" Without severe training, nobody could become a ninja"
A Japanese city is running out of ninjas despite offering a rewarding salary.
According to the Business Insider, the Japanese city of Iga is facing a ninja shortage even though the salary is competitive.
Iga is a small city in Japan’s Mie prefecture and is known to be the birthplace of the ninja. 30,000 tourists visit the city annually for its ninja festival.
However, Iga is suffering from a shrinking population. “It’s facing a shortage of those two key things you need to keep an economy humming: stuff to sell and people to buy the stuff,” says Sally Herships who ran an NPR ‘Planet Money’ podcast on the city.
Herships added that young people are less keen to enjoy the rural lifestyle, “they want life in the big city like Tokyo or Yokohama.”
Mayor of Iga, Sakae Okamoto, said the city is promoting ninja culture to attract more tourists.
“Right now in Iga, we are working very hard to promote ninja tourism and get the most economic outcome,” Okamoto said. “For example, we hold this ninja festival between late April to around the beginning of May. During this period visitors and also local people come here.”
“Everybody will be dressed like a ninja and walks around and enjoys themselves — but recently I feel that it’s not enough.”
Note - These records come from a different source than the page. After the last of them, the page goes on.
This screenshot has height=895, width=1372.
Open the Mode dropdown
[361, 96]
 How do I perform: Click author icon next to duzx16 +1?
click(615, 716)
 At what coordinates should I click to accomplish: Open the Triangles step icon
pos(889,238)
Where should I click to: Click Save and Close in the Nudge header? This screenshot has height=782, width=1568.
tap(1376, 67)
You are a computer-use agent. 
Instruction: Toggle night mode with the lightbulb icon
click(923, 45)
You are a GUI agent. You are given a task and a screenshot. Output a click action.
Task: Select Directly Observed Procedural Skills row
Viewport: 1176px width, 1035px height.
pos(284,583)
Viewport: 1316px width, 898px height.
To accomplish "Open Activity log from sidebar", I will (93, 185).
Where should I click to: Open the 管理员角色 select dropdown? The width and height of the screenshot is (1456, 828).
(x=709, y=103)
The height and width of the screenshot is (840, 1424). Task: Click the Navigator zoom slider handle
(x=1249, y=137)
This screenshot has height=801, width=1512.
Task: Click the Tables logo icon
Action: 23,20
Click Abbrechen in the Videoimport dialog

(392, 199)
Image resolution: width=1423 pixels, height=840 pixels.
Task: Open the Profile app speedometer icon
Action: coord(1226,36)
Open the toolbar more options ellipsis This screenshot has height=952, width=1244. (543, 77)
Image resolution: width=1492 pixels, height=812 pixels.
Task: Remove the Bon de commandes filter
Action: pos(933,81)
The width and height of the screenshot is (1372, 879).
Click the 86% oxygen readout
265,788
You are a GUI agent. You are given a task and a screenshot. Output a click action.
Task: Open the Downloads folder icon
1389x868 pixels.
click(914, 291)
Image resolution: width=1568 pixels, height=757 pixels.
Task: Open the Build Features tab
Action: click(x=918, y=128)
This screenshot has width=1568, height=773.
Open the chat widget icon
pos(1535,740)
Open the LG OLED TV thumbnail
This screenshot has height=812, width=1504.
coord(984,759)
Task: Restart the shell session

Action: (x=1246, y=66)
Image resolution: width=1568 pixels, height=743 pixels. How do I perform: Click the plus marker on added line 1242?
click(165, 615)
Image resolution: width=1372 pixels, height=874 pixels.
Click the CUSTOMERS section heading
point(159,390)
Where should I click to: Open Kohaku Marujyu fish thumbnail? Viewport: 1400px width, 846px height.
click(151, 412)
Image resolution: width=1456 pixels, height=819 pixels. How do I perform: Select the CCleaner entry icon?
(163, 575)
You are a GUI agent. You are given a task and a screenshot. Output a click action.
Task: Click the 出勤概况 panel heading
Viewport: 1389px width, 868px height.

Iga’s lack of attention from tourists seems to be somewhat of an isolated problem compared to the rest of the country. The rest of Japan is thriving in the tourism industry with almost 29 million visiting the country in 2017 – an increase of 20% from 2016.
Consequently, the Japanese government is giving the city an undisclosed budget to help Iga relocate its city and build a second ninja museum in its place.
However, money cannot solve everything for the city. Even though Japan has a low unemployment rate of 2.5%, Iga is currently suffering from a lack of people wanting to become ninjas.
“There’s a ninja shortage,” Herships says, “or — to be accurate — a ninja performer shortage.”
“Ninja is not an inheritable class. Without severe training, nobody could become a ninja. That’s why they have silently disappeared in history,” Sugako Nakagawa, curator of the local Ninja museum, told Reuters in 2008.
To try and make the profession more appealing, ninjas are paid a rather handsome salary.
“This job does have a lot to offer,” Herships says. “First of all, the pay is quite competitive, today, ninjas can earn anything from $23,000 to about $85,000 — which is a really solid salary, and in fact, a lot more than real ninjas used to earn in medieval Japan.”
Nonetheless Mie prefecture only attracted 43 new young residents last year whilst Iga alone lost 1000.